[rt] Apply migration context for incoming migrations

There is a race condition between an incoming resize and an update_available_resource periodic in the resource tracker. The race window starts when the resize_instance RPC finishes and ends when the finish_resize compute RPC finally applies the migration context on the instance. In the race window, if the update_available_resource periodic is run on the destination node, then it will see the instance as being tracked on this host as the instance.node is already pointing to the dest. But the instance.numa_topology still points to the source host topology as the migration context is not applied yet. This leads to CPU pinning error if the source topology does not fit to the dest topology. Also it stops the periodic task and leaves the tracker in an inconsistent state. The inconsistent state only cleanup up after the periodic is run outside of the race window. This patch applies the migration context temporarily to the specific instances during the periodic to keep resource accounting correct. Conflicts: on resource_tracker: changed 'MigrationList.get_in_progress_and_error' call back to 'MigrationList.get_in_progress_by_host_and_node', since this change was only added by 255b3f2f918843ca5dd9b99e109ecd2189b6b749, and is not present in stable/ussuri. Change-Id: Icaad155e22c9e2d86e464a0deb741c73f0dfb28a Closes-Bug: #1953359 Closes-Bug: #1952915 (cherry picked from commit 32c1044d86a8d02712c8e3abdf8b3e4cff234a9c) (cherry picked from commit 1235dc324ebc1c6ac6dc94da0f45ffffcc546d2c) (cherry picked from commit 5f2f283a75243d2e2629d3c5f7e5ef4b3994972d) (cherry picked from commit d54bd316b331d439a26a7318ca68cab5f6280ab2)
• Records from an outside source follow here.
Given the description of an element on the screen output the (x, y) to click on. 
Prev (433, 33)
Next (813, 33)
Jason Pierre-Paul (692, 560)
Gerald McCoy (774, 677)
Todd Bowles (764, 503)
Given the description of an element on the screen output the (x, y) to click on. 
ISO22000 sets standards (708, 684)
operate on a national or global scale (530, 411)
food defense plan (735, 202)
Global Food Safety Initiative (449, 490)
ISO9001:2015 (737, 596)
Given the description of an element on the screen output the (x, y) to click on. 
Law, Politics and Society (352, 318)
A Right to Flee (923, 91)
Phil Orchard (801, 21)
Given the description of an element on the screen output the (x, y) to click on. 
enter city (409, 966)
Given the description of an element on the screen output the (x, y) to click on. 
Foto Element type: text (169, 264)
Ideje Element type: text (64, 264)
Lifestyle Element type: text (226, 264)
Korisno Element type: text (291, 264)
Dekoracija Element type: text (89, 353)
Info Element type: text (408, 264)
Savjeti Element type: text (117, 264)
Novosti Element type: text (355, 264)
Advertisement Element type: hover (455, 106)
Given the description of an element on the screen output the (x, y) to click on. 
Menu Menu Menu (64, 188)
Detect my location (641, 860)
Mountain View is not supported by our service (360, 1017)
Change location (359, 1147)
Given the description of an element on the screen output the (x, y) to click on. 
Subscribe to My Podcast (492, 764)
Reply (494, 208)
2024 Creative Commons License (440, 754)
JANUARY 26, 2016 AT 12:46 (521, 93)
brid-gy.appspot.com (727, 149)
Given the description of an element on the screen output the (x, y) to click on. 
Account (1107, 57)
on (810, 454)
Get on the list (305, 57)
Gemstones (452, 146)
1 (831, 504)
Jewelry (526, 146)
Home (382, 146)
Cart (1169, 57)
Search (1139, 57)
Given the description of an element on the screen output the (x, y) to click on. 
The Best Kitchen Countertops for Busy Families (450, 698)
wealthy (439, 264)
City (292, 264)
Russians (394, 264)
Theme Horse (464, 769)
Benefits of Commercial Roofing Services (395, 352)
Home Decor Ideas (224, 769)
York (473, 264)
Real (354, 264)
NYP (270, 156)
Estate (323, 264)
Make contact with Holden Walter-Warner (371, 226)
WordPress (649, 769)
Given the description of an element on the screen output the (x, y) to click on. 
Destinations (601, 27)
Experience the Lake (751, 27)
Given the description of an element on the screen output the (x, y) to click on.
author: Balazs Gibizer <balazs.gibizer@est.tech> 2021-12-06 17:06:51 +0100
committer: Balazs Gibizer <gibi@redhat.com> 2022-04-25 17:42:58 +0200
commit: 1d0b7051da430ed00ae49901a32ec6af46c1a64e (patch)
tree: 86c30b5eb342d182db50ecdd67d7f3a4bda74e73
parent: 9b8e5cec303a621824366e1794665d6b849fefad (diff)
download: nova-1d0b7051da430ed00ae49901a32ec6af46c1a64e.tar.gz
2 files changed, 40 insertions, 24 deletions
diff --git a/nova/compute/resource_tracker.py b/nova/compute/resource_tracker.py
index a7658f218e..c12ada21e7 100644
--- a/nova/compute/resource_tracker.py
+++ b/nova/compute/resource_tracker.py
@@ -919,14 +919,41 @@ class ResourceTracker(object):
                             'flavor', 'migration_context',
                             'resources'])
 
-        # Now calculate usage based on instance utilization:
-        instance_by_uuid = self._update_usage_from_instances(
-            context, instances, nodename)
-
         # Grab all in-progress migrations:
         migrations = objects.MigrationList.get_in_progress_by_host_and_node(
                 context, self.host, nodename)
 
+        # Check for tracked instances with in-progress, incoming, but not
+        # finished migrations. For those instance the migration context
+        # is not applied yet (it will be during finish_resize when the
+        # migration goes to finished state). We need to manually and
+        # temporary apply the migration context here when the resource usage is
+        # updated. See bug 1953359 for more details.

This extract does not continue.